ABOUT THIS EXERCISE: Every line from the beginning of the records below up to the one holding "Click the clock icon next to 最近の更新" should be quoted exactly; leave out the rest.
+++ PROVIDED INFORMATION
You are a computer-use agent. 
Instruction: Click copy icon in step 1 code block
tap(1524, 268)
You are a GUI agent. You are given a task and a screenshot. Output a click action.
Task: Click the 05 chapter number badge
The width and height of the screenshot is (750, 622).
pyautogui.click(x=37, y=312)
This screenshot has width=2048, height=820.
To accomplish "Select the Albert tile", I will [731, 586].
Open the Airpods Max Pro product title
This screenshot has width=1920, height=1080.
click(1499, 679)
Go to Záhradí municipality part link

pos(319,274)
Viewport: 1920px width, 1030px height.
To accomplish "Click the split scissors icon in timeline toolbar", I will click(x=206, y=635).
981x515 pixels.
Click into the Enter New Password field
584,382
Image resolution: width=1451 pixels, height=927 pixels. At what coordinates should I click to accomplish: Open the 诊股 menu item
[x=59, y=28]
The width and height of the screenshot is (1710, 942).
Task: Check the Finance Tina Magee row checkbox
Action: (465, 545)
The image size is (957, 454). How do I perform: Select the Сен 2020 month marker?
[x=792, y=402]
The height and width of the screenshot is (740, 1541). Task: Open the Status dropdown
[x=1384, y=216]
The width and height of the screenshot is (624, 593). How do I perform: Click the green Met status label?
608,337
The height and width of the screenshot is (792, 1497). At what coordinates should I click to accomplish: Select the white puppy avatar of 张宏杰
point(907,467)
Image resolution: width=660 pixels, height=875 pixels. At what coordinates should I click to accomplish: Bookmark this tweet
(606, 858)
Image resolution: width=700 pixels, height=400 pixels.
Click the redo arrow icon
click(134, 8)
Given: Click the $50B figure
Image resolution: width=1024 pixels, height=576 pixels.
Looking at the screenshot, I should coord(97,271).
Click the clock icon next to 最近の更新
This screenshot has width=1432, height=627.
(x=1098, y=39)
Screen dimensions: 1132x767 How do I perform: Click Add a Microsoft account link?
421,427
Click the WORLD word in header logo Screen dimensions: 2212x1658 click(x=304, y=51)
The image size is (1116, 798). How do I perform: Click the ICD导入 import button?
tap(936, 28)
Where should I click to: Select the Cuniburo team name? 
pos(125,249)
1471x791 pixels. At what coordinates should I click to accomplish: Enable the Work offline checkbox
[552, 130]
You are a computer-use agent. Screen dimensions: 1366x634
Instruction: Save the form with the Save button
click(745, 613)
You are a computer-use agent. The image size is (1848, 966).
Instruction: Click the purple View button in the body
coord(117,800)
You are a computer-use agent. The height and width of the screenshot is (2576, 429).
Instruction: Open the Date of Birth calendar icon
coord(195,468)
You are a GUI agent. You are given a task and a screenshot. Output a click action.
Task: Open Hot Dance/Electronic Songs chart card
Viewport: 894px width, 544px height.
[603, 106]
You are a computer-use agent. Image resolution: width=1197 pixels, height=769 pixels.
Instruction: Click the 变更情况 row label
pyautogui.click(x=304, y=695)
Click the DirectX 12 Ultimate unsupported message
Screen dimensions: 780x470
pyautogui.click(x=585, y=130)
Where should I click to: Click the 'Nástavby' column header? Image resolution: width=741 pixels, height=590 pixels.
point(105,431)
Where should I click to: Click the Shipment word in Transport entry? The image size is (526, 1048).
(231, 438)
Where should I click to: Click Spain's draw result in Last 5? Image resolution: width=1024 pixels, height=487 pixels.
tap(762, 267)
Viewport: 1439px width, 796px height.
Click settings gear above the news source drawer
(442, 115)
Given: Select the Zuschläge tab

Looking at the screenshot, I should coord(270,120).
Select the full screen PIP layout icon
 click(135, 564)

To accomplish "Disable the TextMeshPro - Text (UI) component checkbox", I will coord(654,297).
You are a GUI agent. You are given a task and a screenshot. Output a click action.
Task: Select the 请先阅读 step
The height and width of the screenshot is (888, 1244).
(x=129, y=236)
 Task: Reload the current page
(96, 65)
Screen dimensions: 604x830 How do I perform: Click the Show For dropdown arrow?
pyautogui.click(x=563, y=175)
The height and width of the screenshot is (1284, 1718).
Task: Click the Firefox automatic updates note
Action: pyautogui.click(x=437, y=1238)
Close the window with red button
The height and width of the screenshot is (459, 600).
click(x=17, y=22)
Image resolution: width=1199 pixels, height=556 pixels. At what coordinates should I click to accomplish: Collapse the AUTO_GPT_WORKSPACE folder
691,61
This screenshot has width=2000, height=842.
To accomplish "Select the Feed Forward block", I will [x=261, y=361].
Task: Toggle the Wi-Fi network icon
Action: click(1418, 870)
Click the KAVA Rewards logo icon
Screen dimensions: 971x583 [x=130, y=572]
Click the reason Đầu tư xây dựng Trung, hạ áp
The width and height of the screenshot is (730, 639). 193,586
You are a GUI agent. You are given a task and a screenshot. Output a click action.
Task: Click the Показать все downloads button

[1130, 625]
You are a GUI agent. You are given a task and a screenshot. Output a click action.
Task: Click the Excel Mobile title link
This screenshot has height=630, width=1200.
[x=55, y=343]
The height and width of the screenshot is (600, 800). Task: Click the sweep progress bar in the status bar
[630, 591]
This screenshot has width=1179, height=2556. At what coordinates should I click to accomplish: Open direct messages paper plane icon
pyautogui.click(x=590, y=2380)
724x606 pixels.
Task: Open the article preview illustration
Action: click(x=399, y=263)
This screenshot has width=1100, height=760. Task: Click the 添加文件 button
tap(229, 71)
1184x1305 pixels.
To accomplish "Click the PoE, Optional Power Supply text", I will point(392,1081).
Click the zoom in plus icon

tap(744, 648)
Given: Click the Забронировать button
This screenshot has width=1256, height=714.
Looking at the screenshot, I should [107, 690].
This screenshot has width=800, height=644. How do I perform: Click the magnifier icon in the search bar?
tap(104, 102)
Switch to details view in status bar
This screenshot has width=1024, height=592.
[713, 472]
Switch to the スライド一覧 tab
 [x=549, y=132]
++++++
RESULT FOR THIS EXERCISE:
You are a computer-use agent. 
Instruction: Click copy icon in step 1 code block
tap(1524, 268)
You are a GUI agent. You are given a task and a screenshot. Output a click action.
Task: Click the 05 chapter number badge
The width and height of the screenshot is (750, 622).
pyautogui.click(x=37, y=312)
This screenshot has width=2048, height=820.
To accomplish "Select the Albert tile", I will [731, 586].
Open the Airpods Max Pro product title
This screenshot has width=1920, height=1080.
click(1499, 679)
Go to Záhradí municipality part link

pos(319,274)
Viewport: 1920px width, 1030px height.
To accomplish "Click the split scissors icon in timeline toolbar", I will click(x=206, y=635).
981x515 pixels.
Click into the Enter New Password field
584,382
Image resolution: width=1451 pixels, height=927 pixels. At what coordinates should I click to accomplish: Open the 诊股 menu item
[x=59, y=28]
The width and height of the screenshot is (1710, 942).
Task: Check the Finance Tina Magee row checkbox
Action: (465, 545)
The image size is (957, 454). How do I perform: Select the Сен 2020 month marker?
[x=792, y=402]
The height and width of the screenshot is (740, 1541). Task: Open the Status dropdown
[x=1384, y=216]
The width and height of the screenshot is (624, 593). How do I perform: Click the green Met status label?
608,337
The height and width of the screenshot is (792, 1497). At what coordinates should I click to accomplish: Select the white puppy avatar of 张宏杰
point(907,467)
Image resolution: width=660 pixels, height=875 pixels. At what coordinates should I click to accomplish: Bookmark this tweet
(606, 858)
Image resolution: width=700 pixels, height=400 pixels.
Click the redo arrow icon
click(134, 8)
Given: Click the $50B figure
Image resolution: width=1024 pixels, height=576 pixels.
Looking at the screenshot, I should coord(97,271).
Click the clock icon next to 最近の更新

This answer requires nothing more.